手にした枕を、寝床の真ん中にきっちりと置き、そこに何食わぬ顔で横になる。

「おい老論」

案の定、ジェシンの尖った声が降ってきた。

「そこは俺の場所だ」
「誰の場所でもありません。寝たもの勝ちだと言ったのはコロ先輩です」

ソンジュンはジェシンの方に背中を向けると、頑なに目を閉じた。
彼が父に告げるいとまも惜しんで早々に成均館に戻ったのはもちろん、ユニの傍にいたかったのと、彼女を守らなければ、という使命感が働いたためではあるが、実を言うと一番の理由はこれだった。
自分がいなければ、中二房はジェシンとユニの二人だけになる。
そんな当たり前のことに考え及ばず、なぜ軽率にも成均館を出てしまったのか、今更のように悔やんだソンジュンだった。

入学したての頃。まだユニが彼等の寝床の真ん中に寝ていたときだ。朝起きると、彼女がソンジュンにぴったりくっついて眠っていたことなどしょっちゅうだった。ユニの顔をした天女がソンジュンの夢に頻繁に出てくるようになったのもちょうどその頃だ。

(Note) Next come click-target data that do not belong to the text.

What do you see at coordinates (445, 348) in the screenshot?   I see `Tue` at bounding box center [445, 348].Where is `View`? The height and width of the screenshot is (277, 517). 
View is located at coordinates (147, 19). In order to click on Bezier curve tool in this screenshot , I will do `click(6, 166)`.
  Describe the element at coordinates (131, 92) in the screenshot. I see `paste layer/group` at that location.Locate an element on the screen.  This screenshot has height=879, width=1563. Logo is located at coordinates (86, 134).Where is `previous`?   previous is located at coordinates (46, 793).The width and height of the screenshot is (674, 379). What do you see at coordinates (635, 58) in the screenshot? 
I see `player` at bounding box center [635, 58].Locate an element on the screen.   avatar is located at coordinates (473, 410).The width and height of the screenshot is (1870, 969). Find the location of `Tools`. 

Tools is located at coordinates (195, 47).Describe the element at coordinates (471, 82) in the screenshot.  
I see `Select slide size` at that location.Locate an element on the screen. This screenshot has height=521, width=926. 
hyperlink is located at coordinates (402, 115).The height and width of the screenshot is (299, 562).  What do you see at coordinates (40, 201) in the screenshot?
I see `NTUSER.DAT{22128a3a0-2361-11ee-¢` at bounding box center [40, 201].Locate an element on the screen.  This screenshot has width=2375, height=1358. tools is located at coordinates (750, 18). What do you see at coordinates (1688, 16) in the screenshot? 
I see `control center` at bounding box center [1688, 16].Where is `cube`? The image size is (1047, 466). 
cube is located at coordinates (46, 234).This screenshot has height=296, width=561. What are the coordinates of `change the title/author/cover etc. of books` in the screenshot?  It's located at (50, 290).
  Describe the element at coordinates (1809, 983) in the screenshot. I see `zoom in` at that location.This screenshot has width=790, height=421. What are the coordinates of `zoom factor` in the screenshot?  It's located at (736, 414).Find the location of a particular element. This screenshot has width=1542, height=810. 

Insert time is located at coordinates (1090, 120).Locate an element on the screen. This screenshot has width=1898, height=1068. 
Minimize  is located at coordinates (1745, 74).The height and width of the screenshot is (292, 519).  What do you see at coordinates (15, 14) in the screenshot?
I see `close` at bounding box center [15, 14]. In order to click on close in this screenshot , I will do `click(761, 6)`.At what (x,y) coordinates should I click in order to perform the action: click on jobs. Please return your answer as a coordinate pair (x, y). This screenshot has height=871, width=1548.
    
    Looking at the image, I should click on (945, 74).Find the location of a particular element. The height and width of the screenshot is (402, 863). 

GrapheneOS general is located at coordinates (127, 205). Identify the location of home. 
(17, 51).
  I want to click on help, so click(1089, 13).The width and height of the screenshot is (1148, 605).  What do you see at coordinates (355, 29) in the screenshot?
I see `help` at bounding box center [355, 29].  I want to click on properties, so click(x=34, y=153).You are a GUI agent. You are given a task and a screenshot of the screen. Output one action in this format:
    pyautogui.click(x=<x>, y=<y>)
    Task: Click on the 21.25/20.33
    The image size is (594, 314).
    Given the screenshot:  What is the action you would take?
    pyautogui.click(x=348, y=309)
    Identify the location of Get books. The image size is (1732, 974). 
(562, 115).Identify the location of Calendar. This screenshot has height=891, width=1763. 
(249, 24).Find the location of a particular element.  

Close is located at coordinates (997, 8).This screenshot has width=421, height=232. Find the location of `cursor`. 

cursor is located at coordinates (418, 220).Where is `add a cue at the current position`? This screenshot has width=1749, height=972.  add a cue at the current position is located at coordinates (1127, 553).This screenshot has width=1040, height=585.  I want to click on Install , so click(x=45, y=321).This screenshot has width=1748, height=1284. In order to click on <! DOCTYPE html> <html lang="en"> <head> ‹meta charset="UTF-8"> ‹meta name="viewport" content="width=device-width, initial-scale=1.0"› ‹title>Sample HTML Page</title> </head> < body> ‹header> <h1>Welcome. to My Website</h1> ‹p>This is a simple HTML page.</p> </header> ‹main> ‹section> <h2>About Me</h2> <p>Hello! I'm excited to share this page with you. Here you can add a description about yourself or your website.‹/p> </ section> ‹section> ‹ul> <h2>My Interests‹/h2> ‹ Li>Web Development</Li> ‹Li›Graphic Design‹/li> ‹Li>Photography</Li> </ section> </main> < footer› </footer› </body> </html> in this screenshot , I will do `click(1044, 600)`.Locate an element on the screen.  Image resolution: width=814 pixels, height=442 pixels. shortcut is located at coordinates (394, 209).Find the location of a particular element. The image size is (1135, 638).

自分にあんな夢を見させた彼女の柔らかさや温もりが、毎晩ジェシンのすぐ隣に?
冗談じゃない。考えただけで頭の中がグラグラ煮えてくる。

「どけっつってるだろ!」

枕を数回蹴られたが、それくらいは想定内だ。ソンジュンは飛ばされぬようぎゅっと枕を抱え込んだ。
と、ソンジュンの後頭部に叩きつけるように、ジェシンが自分の枕を投げた。彼はごろりと横になって背中を向けるや、力ずくでソンジュンを布団の端に追い出そうとぐいぐい押してきた。
対するソンジュンも負けじと踏ん張り、背中と尻でジェシンを押し返す。
布団の上で、互いに一歩も引かない押しくら饅頭を暫く続けたあと。

痺れを切らしたジェシンが、がばっと起き上がって鼻息荒くソンジュンを睨みつけた。

「何なんだお前!今日はおかしいぞ!」
「おかしいのは先輩の方でしょう」

とそのとき、部屋の扉が開いて、顔を洗いに行っていたユニが戻ってきた。
ソンジュンとジェシンの間に漂う、一触即発の空気に気付いたのだろう。「何してるんですか?」と眉を潜めた。

「別に。お前も、早く寝ろ」

ここで、と、ジェシンは自分の左隣りを叩いて示した。途端にソンジュンは目を剥いた。

「いいえ。キム・ユンシクは」

力いっぱい反対側の布団を引っ叩く。

「こっちで寝るんです!」

只事でない形相で睨み合う二人に、ユニが怪訝な顔をする。その視線に気付いたソンジュンは、急にバツが悪くなり、口の中でもごもごと言い繕った。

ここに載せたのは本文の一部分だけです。